A good starting point for reflections on a mature formula for a museum is the model of a critical museum proposed by Piotr Piotrowski for the National Museum in Warsaw (NMW). It has not been implemented and the eighteen-month-long battle for the reorganisation of this institution, which was to involve utilising the critical model in an encyclopaedic museum which is the NMW, was rejected by the board of trustees, which led to the resignation of the director. In his book, Piotrowski describes this episode, which has become a milestone in the Polish debate on museums. He defines a critical museum as “a museum-forum engaged in public debate, undertaking important and often also controversial problems of a given community, regarding both history and the present. A critical museum is an institution working for democracy based on argument, but also an autocratic institution reviewing its own tradition, taking issue with its own authority and the historical and artistic cannon it has shaped.”[3] Opponents of using this concept in the NMW claimed that it could be implemented in contemporary art museums, but not in ones accumulating a broad-ranging legacy of the nation, which should be politically and ideologically neutral. In my view, it stems from the misunderstanding of this concept and from an idealistic (or rather conservative) belief that a museum institution may function in isolation from politics and ideology.

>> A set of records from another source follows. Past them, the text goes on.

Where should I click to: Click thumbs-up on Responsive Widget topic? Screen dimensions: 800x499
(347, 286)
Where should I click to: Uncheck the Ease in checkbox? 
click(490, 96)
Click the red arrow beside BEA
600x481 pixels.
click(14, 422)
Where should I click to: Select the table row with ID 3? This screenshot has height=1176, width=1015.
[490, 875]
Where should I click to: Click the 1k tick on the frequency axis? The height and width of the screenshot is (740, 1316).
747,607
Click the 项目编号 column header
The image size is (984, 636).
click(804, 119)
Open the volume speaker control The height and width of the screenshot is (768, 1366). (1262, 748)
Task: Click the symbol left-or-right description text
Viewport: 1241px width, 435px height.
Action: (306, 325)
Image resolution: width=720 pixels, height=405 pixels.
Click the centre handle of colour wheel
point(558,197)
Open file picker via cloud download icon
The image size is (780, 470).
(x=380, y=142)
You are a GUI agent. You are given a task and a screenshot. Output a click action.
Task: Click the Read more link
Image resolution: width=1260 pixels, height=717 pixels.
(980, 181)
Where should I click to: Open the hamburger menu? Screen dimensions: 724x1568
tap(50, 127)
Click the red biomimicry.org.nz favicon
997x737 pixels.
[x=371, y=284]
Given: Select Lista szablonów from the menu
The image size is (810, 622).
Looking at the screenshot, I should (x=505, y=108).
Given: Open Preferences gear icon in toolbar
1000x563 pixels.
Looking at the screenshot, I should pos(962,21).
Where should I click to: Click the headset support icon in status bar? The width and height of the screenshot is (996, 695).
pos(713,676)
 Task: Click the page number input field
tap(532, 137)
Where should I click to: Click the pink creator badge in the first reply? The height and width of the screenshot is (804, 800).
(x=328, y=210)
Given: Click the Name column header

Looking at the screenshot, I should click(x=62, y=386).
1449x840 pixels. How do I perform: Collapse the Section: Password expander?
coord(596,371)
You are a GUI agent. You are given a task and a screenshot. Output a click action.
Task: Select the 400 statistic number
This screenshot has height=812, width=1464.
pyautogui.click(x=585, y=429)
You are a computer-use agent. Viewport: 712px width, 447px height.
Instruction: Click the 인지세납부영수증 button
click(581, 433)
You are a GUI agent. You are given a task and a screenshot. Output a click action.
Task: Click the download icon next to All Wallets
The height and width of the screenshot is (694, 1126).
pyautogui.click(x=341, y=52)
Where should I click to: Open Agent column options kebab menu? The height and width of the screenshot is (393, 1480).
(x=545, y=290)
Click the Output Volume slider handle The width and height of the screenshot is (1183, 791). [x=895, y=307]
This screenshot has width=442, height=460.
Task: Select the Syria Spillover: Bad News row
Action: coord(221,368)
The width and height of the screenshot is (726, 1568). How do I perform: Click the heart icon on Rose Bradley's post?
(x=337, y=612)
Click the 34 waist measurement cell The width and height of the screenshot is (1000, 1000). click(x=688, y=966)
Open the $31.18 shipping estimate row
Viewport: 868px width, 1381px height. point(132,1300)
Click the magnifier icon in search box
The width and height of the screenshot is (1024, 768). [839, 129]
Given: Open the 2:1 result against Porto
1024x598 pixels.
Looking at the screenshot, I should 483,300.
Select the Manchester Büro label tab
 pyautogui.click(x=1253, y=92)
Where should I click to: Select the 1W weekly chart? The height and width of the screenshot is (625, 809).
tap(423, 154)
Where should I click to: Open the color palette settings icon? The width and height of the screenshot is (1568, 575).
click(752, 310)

It seems that every art institution focused on contemporary problems should draw on the idea of the critical museum in order to underscore the relevance of its programme and its relation with the viewer. And the location of a museum itself enforces specific strategies, especially if social and ideological problems are merged in it. They are created in postindustrial buildings, in districts burdened with social problems, in places distant from the city centre which the authorities and investors want to “breathe life” into[4]. A frequently quoted example of revitalisation and regeneration of neglected areas with bad reputation, devoid of tourist attractions, is the Guggenheim Museum in Bilbao. Even before it was opened, the capital of the Basque Country had started to play the role of a world centre of modern architecture and art, which overshadowed the not so distant and notorious associations with terrorism. The museum, inaugurated in 1997 and boasting impressive architecture and two brands recognisable over the world – Solomon Guggenheim and Frank Gehry – inscribed itself in the long tradition of regeneration through culture. Particularly remarkable for this tendency was the revitalisation of the Liverpool harbour, where one of the docks was turned into a branch of the London Tate Gallery – Tate Liverpool. The adaptation of the building and major expansion of exhibition space in the London museum preceded the much larger millennial investment in the compound of the disused electricity works in the Southwark district of London, which was named Tate Modern. The list of such examples is long, although the above-named influenced the practice of revitalising districts and cities through museums to the greatest degree. One of the most recent investments is the revitalisation of the Ruhr area, where the new cultural and scientific function in an area degraded by heavy industry was introduced not by particular facilities and institutions, but by an entire group of them.

Art changes a shipyard

This tradition, only briefly sketched, is drawn on by contemporary art institutions arising in Poland. Their scale is usually much smaller, but their scope of influence will not necessarily be such. A good example of this is the Wyspa Institute of Art (Instytut Sztuki Wyspa), created in 2004 by the Foundation Wyspa Progress, led by Grzegorz Klaman and Aneta Szyłak[5]. The Wyspa Institute found its place on the site of the former Gdańsk Shipyard in the building of the old school for ship builders. The identity of the institution and the character of the projects reflect the specific nature of the place – marked with the symbolism of epoch-making historical events, awaiting a complex transformation, from the industrial facilities within the compound to the elegant residential and commercial district bathed in the charms of the seaside. “The ambition and mission of the Art Institute Island,” we read on its website, “is to play an intellectually and artistically stimulating role on the site of the former shipyard, to join the debate on its historical role through its programme and to combine it with the history of independent artistic movements in Gdańsk and a contemporary, innovative artistic practice.”[6] The Wyspa Institute acts as a centre of contemporary art, which continuously goes beyond artistic preoccupations and offers a programme from the borderland of art, history, social matters and politics, combining local issues and problems with their international aspect.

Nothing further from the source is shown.